Instructions to follow:
Find the line with "Screen dimensions: 1366x768" in the records below, then please transcribe it and every later line exactly, omitting the pictures and adding nothing.

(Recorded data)
^^^^^^^^
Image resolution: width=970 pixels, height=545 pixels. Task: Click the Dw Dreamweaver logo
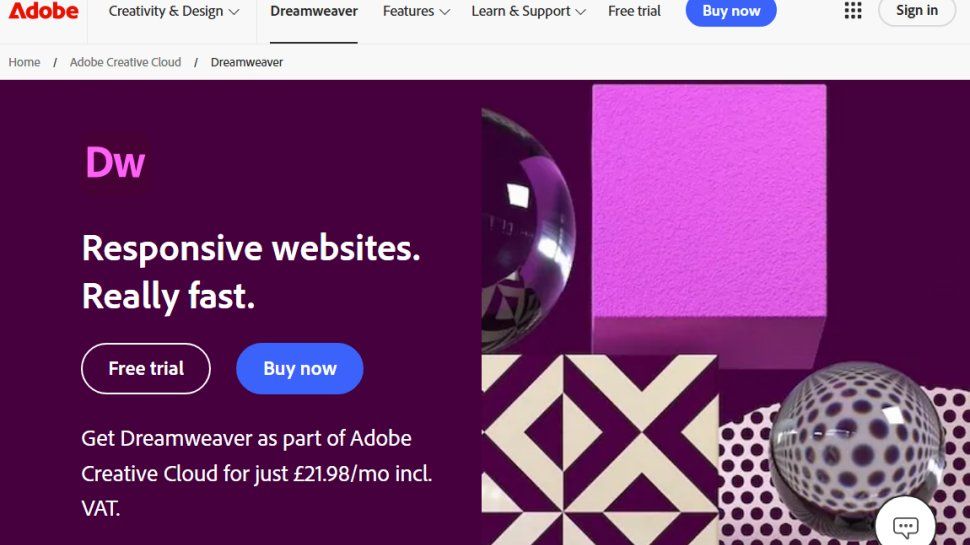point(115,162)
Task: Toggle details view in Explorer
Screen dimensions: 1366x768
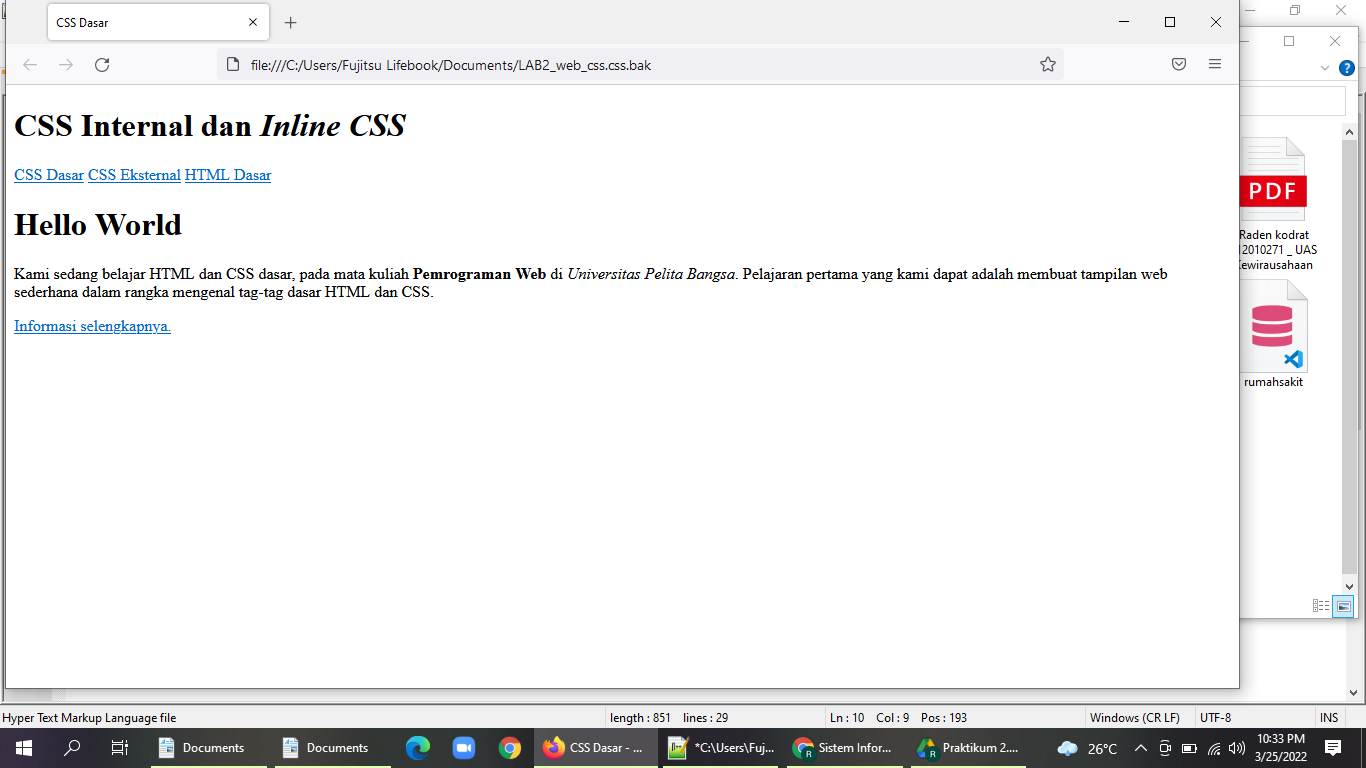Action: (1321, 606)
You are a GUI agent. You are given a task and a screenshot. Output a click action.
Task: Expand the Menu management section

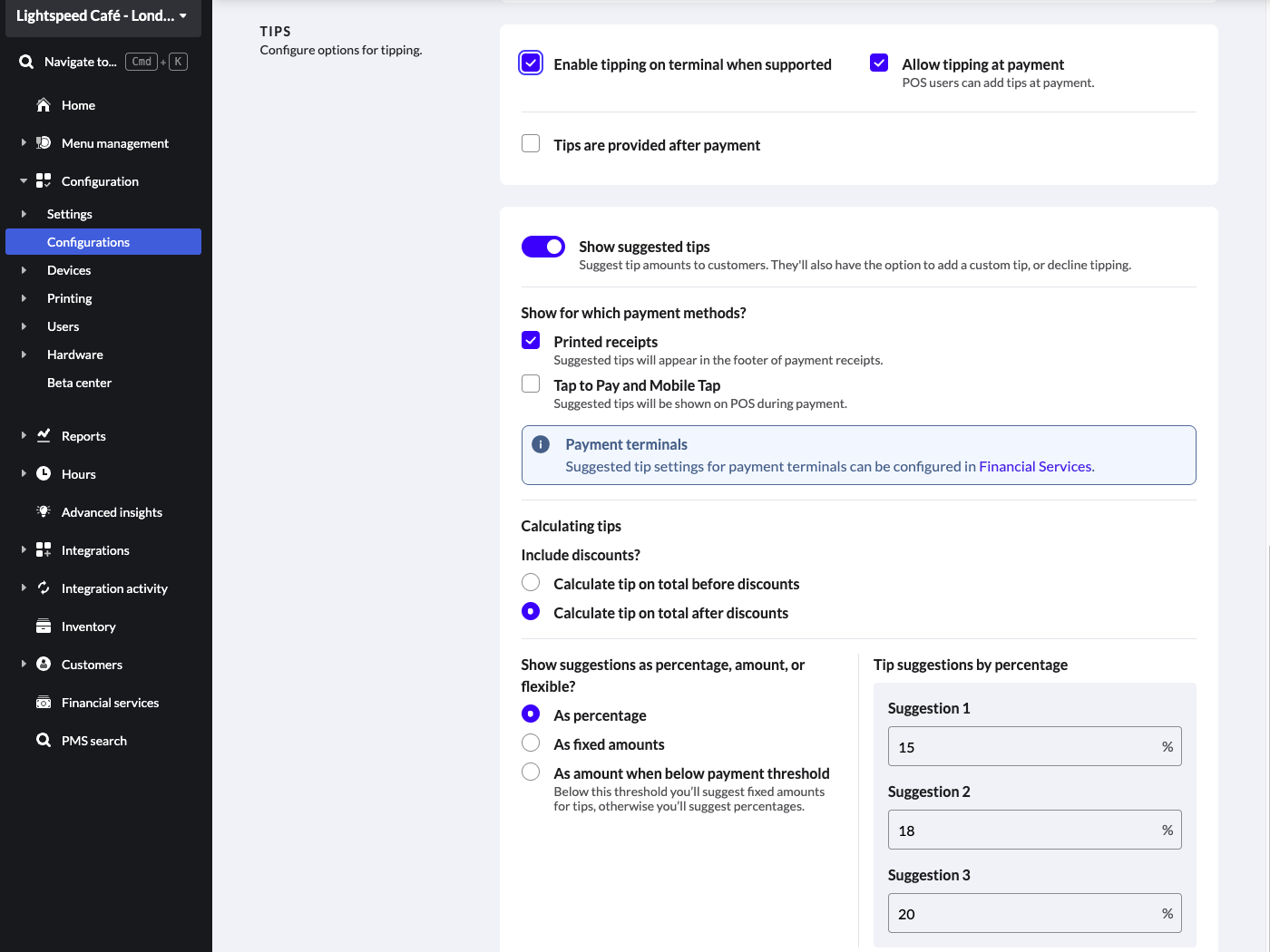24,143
^^^^^^^^
Output:
Screen dimensions: 1366x768
Action: (1321, 606)
You are a GUI agent. You are given a task and a screenshot. Output a click action.
Task: Expand the Menu management section

24,143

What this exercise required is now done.